I recently read the biography of iconic film star Clark Gable. It was a good start to the summer reading fest, and I thought it would be a break from my typical list of biz books. In fact, though, Gable reminded me of the basic principles leaders follow.

For example, there were a couple of things I didn’t know about him that grabbed my attention. Both have to do physical transformations that led to his later success. The first was easy to observe from the photos of him in the book I read called Clark Gable, A Biography. As a chain-smoking high school drop out of 16, Gable looked about as goofy as a cartoon character. He was a bruiser with big hands and enormous, flapping ears. But by his mid-twenties in 1927, he was show-stoppingly handsome. As I read the book, I looked at the pictures over and over again, because it was so difficult to imagine how the ungainly, overgrown boy-man could morph into such a gorgeous hunk.

The second fact would be impossible to notice from the photographs, but it would have been a career ender had he not handled it. “It” had to do with his voice.  According to biographer Warren Harris, Gable had a high-pitched voice when he began begging for theatrical roles in cities such as Seattle, long before he made it to LA.

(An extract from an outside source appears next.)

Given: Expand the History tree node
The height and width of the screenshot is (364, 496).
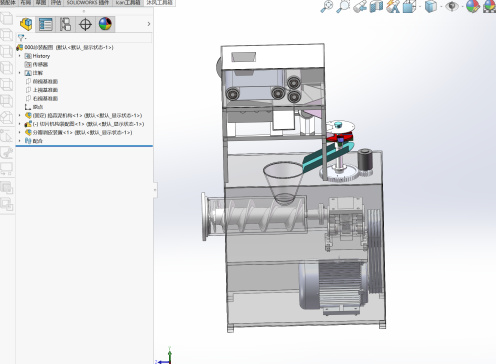Looking at the screenshot, I should [x=20, y=56].
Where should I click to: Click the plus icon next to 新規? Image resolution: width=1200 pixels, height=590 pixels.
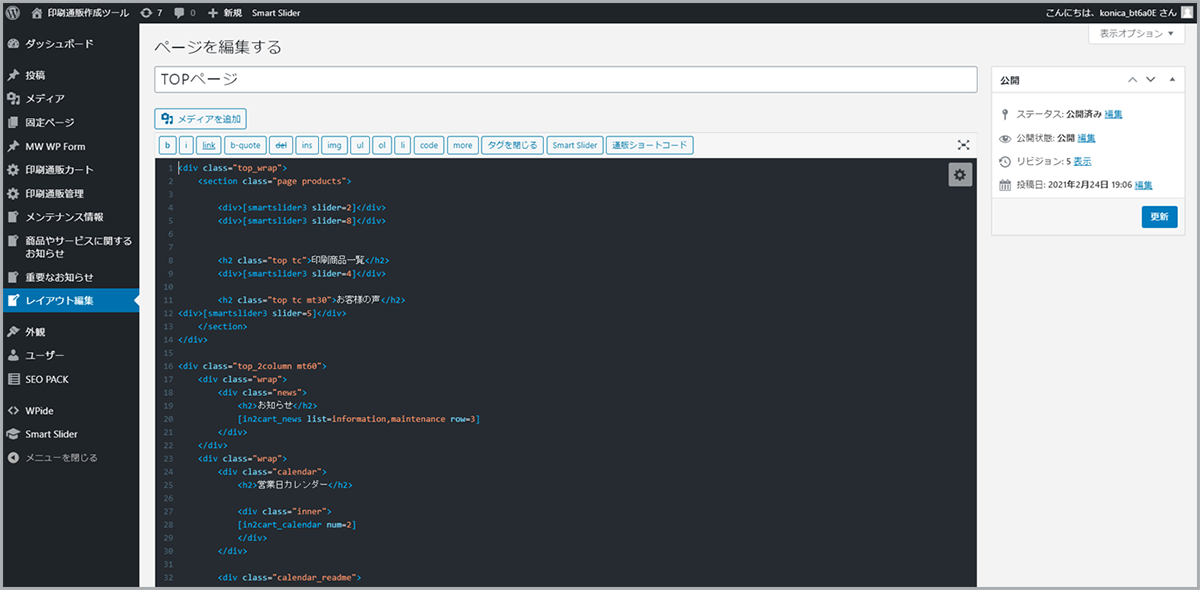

Gable spent 14 years transforming his physical appearance, lowering the register of his voice, and learning to act in theatres all over the country before he ever performed in a movie.

Gable “got” branding long before the concept was fashionable. He understood he was a product as sure as Coca-Cola or Kleenex. He protected his public persona and understood a lot about what made his brand work for the public. He was, according to all around him, a consummate professional.

It’s not an easy thing for a man to do to change the register of his voice. It takes a tremendous about of work over several years, but Gable was single minded.

The point is that Gable wasn’t suddenly “discovered.” He worked his tail end off to be positioned to achieve success. He had gifts – good looks, but they were buried at first under layers of poverty and neglect. In fact, one of his life-long challenges were in his mouth. Isn’t it ironic? Gable was so poor as an adolescent that his rotten teeth were a life-long battle for him. He was an actor, yet he constantly had to deal with dentures and teeth problems.

We all have strengths. We all have challenges. The future we carve is often based on how we handle the chaotic blend of our strengths and weaknesses. The essence of leadership is knowing yourself, knowing what works for you and knowing how to ask for help when you need it. I found myself asking how could I help my clients be more like Gable in some ways. What could we all learn from his example? Leadership mojo? In so many ways, Gable got it.